-- DATA SUPPLIED --
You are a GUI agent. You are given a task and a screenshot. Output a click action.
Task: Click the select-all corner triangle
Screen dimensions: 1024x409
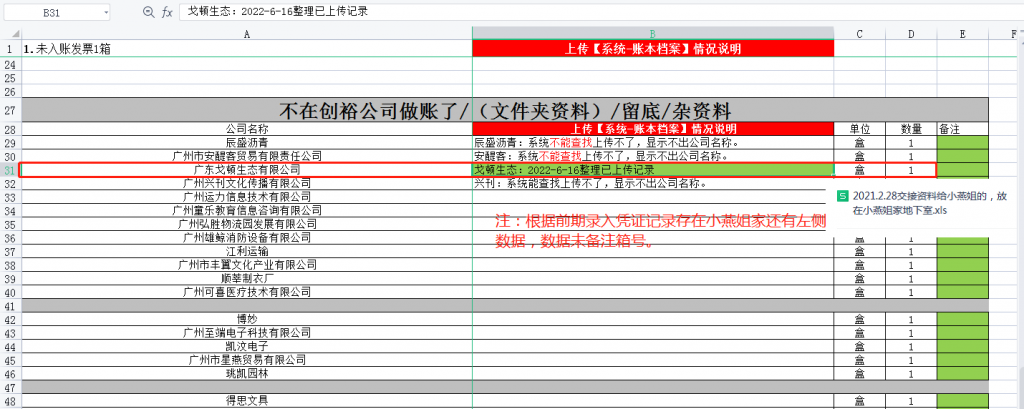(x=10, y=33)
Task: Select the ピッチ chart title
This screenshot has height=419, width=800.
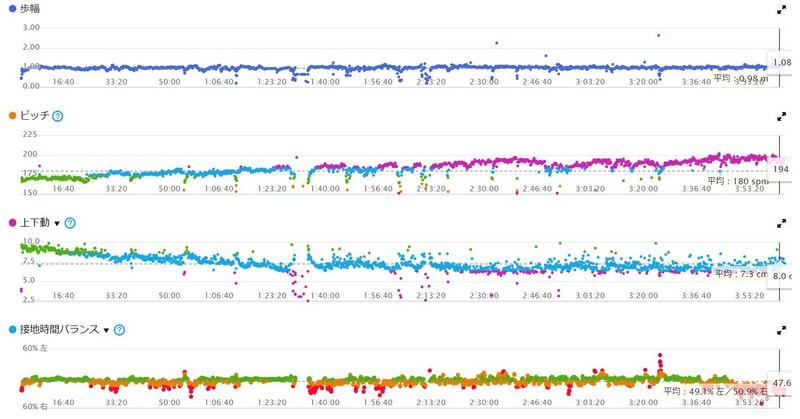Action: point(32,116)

-- WHAT IS EXPECTED --
Exact copy, no pictures: return the entries word for word.

-- RESPONSE BELOW --
You are a GUI agent. You are given a task and a screenshot. Output a click action.
Task: Click the select-all corner triangle
Screen dimensions: 1024x409
(x=10, y=33)
Task: Select the ピッチ chart title
This screenshot has height=419, width=800.
Action: point(32,116)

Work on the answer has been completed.